C'était le 18 juillet, à 22h, dans la Cour. Soirée unique, dédiée au 50e anniversaire d'Amnesty International: Jeanne de France, servante et souveraine, escorté de son troubadour électro pop, Etienne Daho. Avec Genet, le forçat céleste, comme un boomerang d'alexandrins obscènes et suaves. A guichets fermés. Cinquante minutes à peine. Jeanne dit. Etienne chante.
Deux regrets seulement: que Jeanne ait inauguré sa lecture par un extrait du "Saint Genet, comédien et martyr" de Sartre qui ensevelit le petit voleur, le sanctifie, l'écrase sous sa légende; et que, au micro de Daho, la balance sonore amplifie les "d", les "t", les "p", les dentales et les occlusives, rendant certains mots inaudibles. Pas grave. Sauf pour ceux qui découvrent le texte, j'imagine.
C'est la première oeuvre de Genet, écrite à Fresnes en 1942. Un poème défendu, alors impublié, impubliable et déjà sublime. Un chant d'amour inspiré par Maurice Pilorge guillotiné à vingt ans en 1939 et mis en musique par Hélène Martin en 1964. (Daho a seulement modifié les arrangements). Il faut entendre comment cet enjôleur-né fait sonner luxueusement ses alexandrins en amas odorants et dorés sans sombrer, jamais, dans le scabreux ou le ridicule. Avant lui, il y a les "Ballades au jargon"de Villon et les "Hombres" de Verlaine. Après lui, il n'y a personne. Les mauvais garçons aujourd'hui préfèrent-ils le rap?
Avec Genet, ça donne ceci:
O la douceur du bagne impossible et lointain!
O le ciel de la Belle, ô la mer et les palmes,
Les matins transparents, les soirs fous, les nuits calmes,
O les cheveux tondus et les peaux de satin.
Rêvons ensemble, Amour, à quelques dur amant,
Grand comme l'univers, mais le corps tâché d'ombres,
Qui nous bouclera nus dans ses auberges sombres,
Entre ses cuisses d'or, sur son ventre fumant.

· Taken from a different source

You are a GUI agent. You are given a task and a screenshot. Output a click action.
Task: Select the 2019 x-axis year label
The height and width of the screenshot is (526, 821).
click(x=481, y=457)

Un mac éblouissant taillé dans un archange...
Ou encore ceci:
Nous n'avions pas fini de parler d'amour
Nous n'avions pas fini de fumer nos gitanes
On peut se demander pourquoi les cours condamnent
Un assassin si beau qu'il fait pâlir le jour.
A côté de ça, beaucoup de ce qu'on peut lire semblera soit fade, soit faisandé. Ne pas oublier que Ronsard, lu entre quatre murs à Mettray, fut le premier maître, et le seul, de Genet. Ne pas pas oublier non plus que le mot qu'il préfère, ce scélérat, c'est: délicatesse.